If you’re just starting out? Learn Python. It’s more future-proof. The skills transfer to data science, automation, and AI. You’ll have more job options.

If you’re already deep in PHP? Don’t panic. Keep using it. But start learning Python basics. Learn Flask or Django. Build one small tool in Python - maybe an automated report generator or a data scraper. You don’t need to abandon PHP. Just add Python to your toolkit.

PHP isn’t going away. But it’s no longer the only game in town. The web is changing. And the best developers aren’t loyal to one language. They’re loyal to solving problems - and using the right tool for the job.

Can Python fully replace PHP in web development?

No, not completely. Python is better for new, complex, data-heavy apps - especially those involving AI or APIs. But PHP still dominates content-driven sites, WordPress, and legacy systems. Most companies use both, not one or the other.

Is PHP slower than Python?

Not anymore. PHP 8.1+ with JIT compilation runs faster than Python in many web scenarios. Python is slower at handling high-volume HTTP requests, but it makes up for it with better libraries for complex tasks. Speed isn’t the deciding factor - use case is.

Should I switch from PHP to Python if I’m a developer?

If you’re building new apps, yes - Python gives you more flexibility and better career options. But if you’re maintaining existing PHP systems, stay focused. Learn Python on the side. You don’t need to abandon PHP to benefit from Python.

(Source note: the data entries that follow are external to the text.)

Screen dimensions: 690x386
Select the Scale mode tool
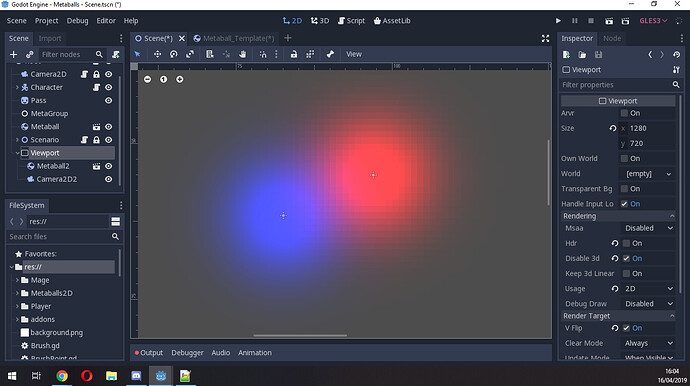(190, 54)

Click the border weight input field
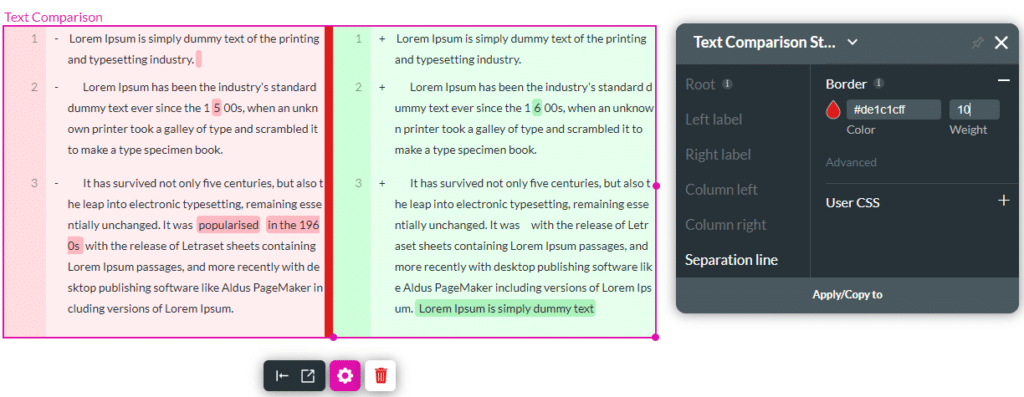[x=974, y=110]
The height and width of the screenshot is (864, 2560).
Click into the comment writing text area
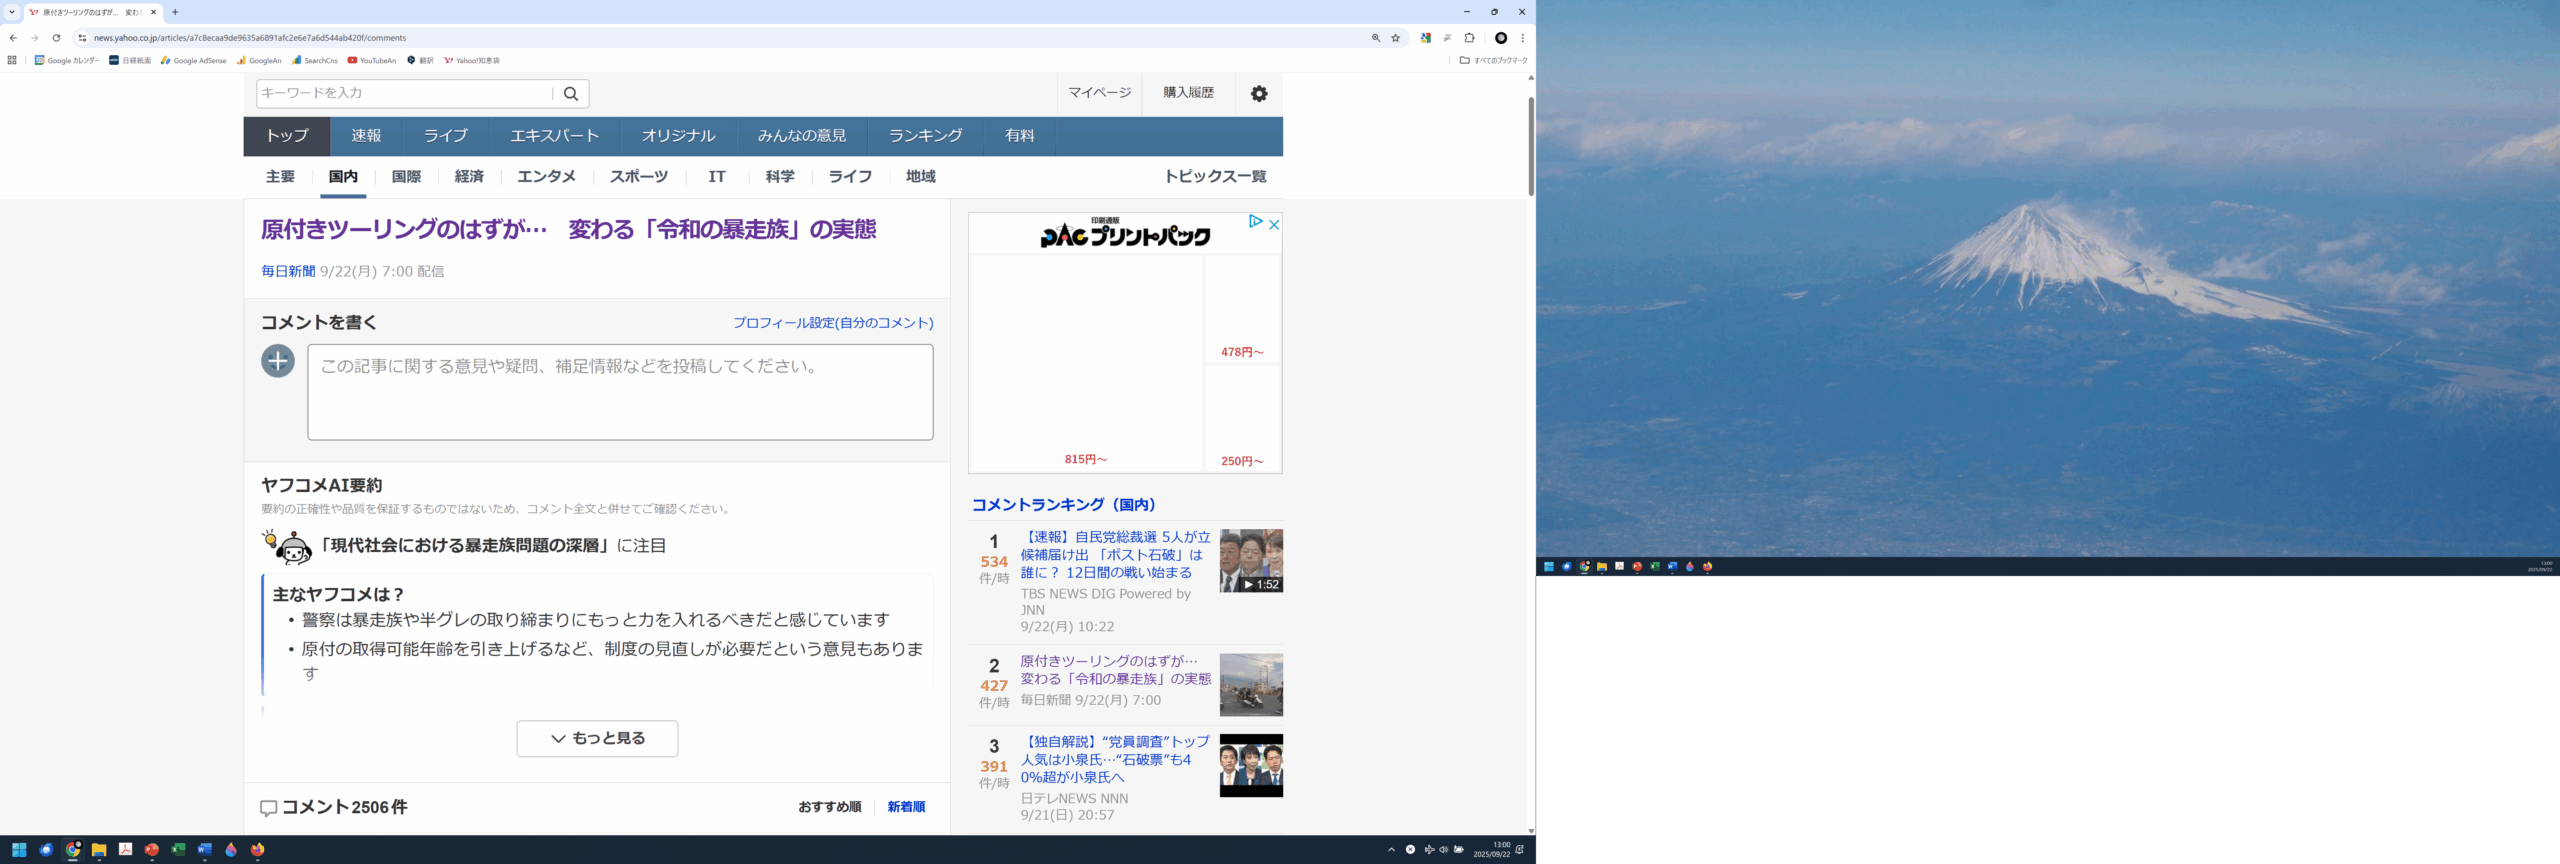[x=620, y=392]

Why do startups choose Python over PHP?

Startups pick Python because it lets one engineer do more. You can build a web app, add data analysis, and integrate AI tools without switching languages. PHP is great for web pages, but it doesn’t easily extend into AI, automation, or scientific computing.

Is PHP still used by big companies?

Yes. Companies like Etsy, Wikipedia, and Slack still run major parts of their systems on PHP. Many have hybrid setups - PHP for the frontend, Python for backend services. PHP isn’t dead; it’s just not the star anymore.